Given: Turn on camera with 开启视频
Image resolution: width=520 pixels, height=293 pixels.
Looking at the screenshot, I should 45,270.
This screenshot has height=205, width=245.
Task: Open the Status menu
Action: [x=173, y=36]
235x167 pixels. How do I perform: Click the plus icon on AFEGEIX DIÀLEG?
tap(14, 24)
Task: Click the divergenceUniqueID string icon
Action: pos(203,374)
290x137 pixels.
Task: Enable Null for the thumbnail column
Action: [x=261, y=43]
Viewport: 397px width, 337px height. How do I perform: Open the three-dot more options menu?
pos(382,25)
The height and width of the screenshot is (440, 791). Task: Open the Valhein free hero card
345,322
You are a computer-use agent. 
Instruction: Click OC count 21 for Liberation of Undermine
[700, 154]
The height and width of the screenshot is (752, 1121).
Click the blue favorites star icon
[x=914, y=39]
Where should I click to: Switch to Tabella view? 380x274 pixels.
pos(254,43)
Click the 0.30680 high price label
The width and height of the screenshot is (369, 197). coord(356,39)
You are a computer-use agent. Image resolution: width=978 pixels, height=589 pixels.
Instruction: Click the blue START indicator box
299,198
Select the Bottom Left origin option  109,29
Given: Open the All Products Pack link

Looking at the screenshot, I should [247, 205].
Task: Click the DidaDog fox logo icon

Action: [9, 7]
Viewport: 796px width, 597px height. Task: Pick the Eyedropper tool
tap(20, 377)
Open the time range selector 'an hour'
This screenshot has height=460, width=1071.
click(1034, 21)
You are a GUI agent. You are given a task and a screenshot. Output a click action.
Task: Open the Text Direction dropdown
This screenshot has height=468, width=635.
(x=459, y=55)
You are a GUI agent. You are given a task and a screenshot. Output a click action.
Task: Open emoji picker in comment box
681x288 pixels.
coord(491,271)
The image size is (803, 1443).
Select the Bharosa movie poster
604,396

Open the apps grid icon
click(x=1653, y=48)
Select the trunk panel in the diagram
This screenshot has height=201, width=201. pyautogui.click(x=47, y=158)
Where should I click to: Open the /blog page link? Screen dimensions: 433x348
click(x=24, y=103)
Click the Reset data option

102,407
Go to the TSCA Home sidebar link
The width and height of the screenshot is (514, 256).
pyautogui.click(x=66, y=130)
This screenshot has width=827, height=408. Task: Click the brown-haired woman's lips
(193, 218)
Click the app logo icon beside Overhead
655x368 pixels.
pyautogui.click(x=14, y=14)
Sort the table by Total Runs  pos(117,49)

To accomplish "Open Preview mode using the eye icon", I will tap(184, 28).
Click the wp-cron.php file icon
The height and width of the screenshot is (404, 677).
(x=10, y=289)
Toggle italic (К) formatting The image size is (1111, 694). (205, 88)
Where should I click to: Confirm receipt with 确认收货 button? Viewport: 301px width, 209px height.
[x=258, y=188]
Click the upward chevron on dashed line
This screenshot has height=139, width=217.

• • • • • • •

WORK INSTRUCTIONS: Repeat the whole listing above without any change.

ANSWER TO THIS TASK:
Given: Turn on camera with 开启视频
Image resolution: width=520 pixels, height=293 pixels.
Looking at the screenshot, I should 45,270.
This screenshot has height=205, width=245.
Task: Open the Status menu
Action: [x=173, y=36]
235x167 pixels. How do I perform: Click the plus icon on AFEGEIX DIÀLEG?
tap(14, 24)
Task: Click the divergenceUniqueID string icon
Action: pos(203,374)
290x137 pixels.
Task: Enable Null for the thumbnail column
Action: [x=261, y=43]
Viewport: 397px width, 337px height. How do I perform: Open the three-dot more options menu?
pos(382,25)
The height and width of the screenshot is (440, 791). Task: Open the Valhein free hero card
345,322
You are a computer-use agent. 
Instruction: Click OC count 21 for Liberation of Undermine
[700, 154]
The height and width of the screenshot is (752, 1121).
Click the blue favorites star icon
[x=914, y=39]
Where should I click to: Switch to Tabella view? 380x274 pixels.
pos(254,43)
Click the 0.30680 high price label
The width and height of the screenshot is (369, 197). coord(356,39)
You are a computer-use agent. Image resolution: width=978 pixels, height=589 pixels.
Instruction: Click the blue START indicator box
299,198
Select the Bottom Left origin option  109,29
Given: Open the All Products Pack link

Looking at the screenshot, I should [247, 205].
Task: Click the DidaDog fox logo icon

Action: [9, 7]
Viewport: 796px width, 597px height. Task: Pick the Eyedropper tool
tap(20, 377)
Open the time range selector 'an hour'
This screenshot has height=460, width=1071.
click(1034, 21)
You are a GUI agent. You are given a task and a screenshot. Output a click action.
Task: Open the Text Direction dropdown
This screenshot has height=468, width=635.
(x=459, y=55)
You are a GUI agent. You are given a task and a screenshot. Output a click action.
Task: Open emoji picker in comment box
681x288 pixels.
coord(491,271)
The image size is (803, 1443).
Select the Bharosa movie poster
604,396

Open the apps grid icon
click(x=1653, y=48)
Select the trunk panel in the diagram
This screenshot has height=201, width=201. pyautogui.click(x=47, y=158)
Where should I click to: Open the /blog page link? Screen dimensions: 433x348
click(x=24, y=103)
Click the Reset data option

102,407
Go to the TSCA Home sidebar link
The width and height of the screenshot is (514, 256).
pyautogui.click(x=66, y=130)
This screenshot has width=827, height=408. Task: Click the brown-haired woman's lips
(193, 218)
Click the app logo icon beside Overhead
655x368 pixels.
pyautogui.click(x=14, y=14)
Sort the table by Total Runs  pos(117,49)

To accomplish "Open Preview mode using the eye icon", I will tap(184, 28).
Click the wp-cron.php file icon
The height and width of the screenshot is (404, 677).
(x=10, y=289)
Toggle italic (К) formatting The image size is (1111, 694). (205, 88)
Where should I click to: Confirm receipt with 确认收货 button? Viewport: 301px width, 209px height.
[x=258, y=188]
Click the upward chevron on dashed line
This screenshot has height=139, width=217.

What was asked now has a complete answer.